Bea shrank back into the corner behind the great armchair, clutching her precious charcoal pencil and squinting at the parchment Tutor had tacked upon the wall across the room. She had been unable to scavenge any paper for this lesson and so was quietly copying the list of words onto a wooden shingle she had found the day before. Tutor apparently had given up already on teaching anything more that session. He straightened papers into piles as his students discussed the party that would be thrown that weekend in honor of their father's birthday. 
"There will be plenty of boys for your games, Emris," Emrilla snorted. "You can spare me a few for the dance. I promise I won't wear them all out." 
"It's better for me if you do," Emris chuckled. "After all, if they are all broken hearted from your flirting they will be little competition for me in the saddle. Father plans to let me race the Arabian he purchased this spring."
Beatrice carefully retraced the last word onto her plank and then leaned back against the wall. She wasn't officially forbidden from attending lessons, but her guardian had long ago made it clear that such luxuries were intended for his children alone and if she attempted to join in those children had his complete approval in all forms of torment inflicted. If discovered she would be forced in one way or another to leave, and she so wanted to learn.

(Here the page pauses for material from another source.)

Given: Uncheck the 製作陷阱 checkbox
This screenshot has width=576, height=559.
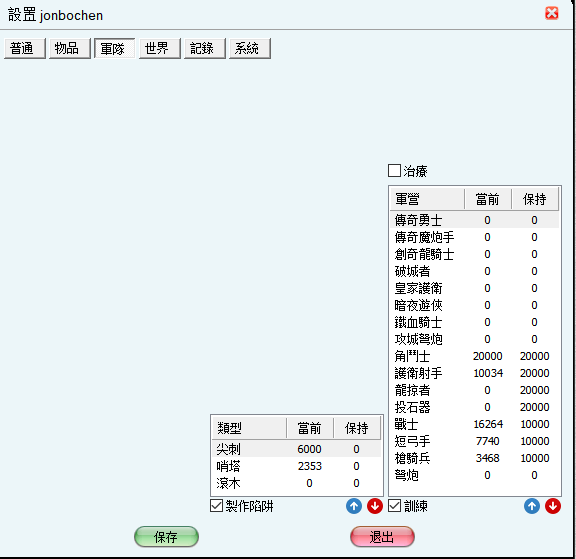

"You might as well be done for the day," Tutor finally said. "I will see you tomorrow, same time." The children glanced at him but exited the room without a word of farewell. Tutor sighed and untacked the parchement; laying it upon the table he gathered up his books and followed after the Muncy's. Bea sighed. They hadn't even gotten to the history lesson today and she had been in the mood for a good story. She crawled out of her hiding place, stashing her pencil and makeshift slate under the chair's cushion. Tomorrow would be the same. She would slip in before Tutor arrived and stay quiet through the lesson. Before she left the room she stopped at the table. There, lying in plain sight, was a thick stack of unused, white paper. She swallowed. Her hand strayed to the stack. How many sheets could she take without Tutor noticing? Deciding on five she slowly counted them out.
The sound of the door opening behind her caused her to jump and started her heart beating painfully. She turned and met the stare of Tutor. The young man gazed at the paper in her hands then glanced around the room. 

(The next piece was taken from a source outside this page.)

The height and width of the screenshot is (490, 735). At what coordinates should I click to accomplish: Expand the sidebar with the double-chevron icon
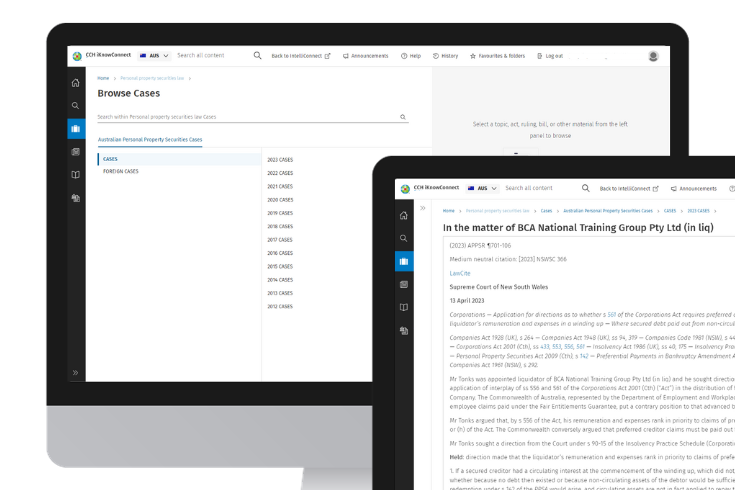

"Were you here the whole time?" he asked. "I never saw you come in." She swallowed, concentrating on shrinking down as much as possible. Already short and plain, Bea had found it easy to avoid notice before simply by staying in corners and shutting her mouth. Now, however, she could think of no way to disappear. She nodded, her black hair falling across the right half of her Face. "Why?" Tutor frowned. 
"I . . . I wanted to hear the lesson," she whispered. 
"Well, at least someone did," he grumbled. "If you want some paper go ahead and take it. None of my students take notes." Timidly Beatrice pocketed a few more sheets. "You are Lord Egbert's ward, aren't you? I've 
heard you mentioned but I think this is the first I've ever seen you."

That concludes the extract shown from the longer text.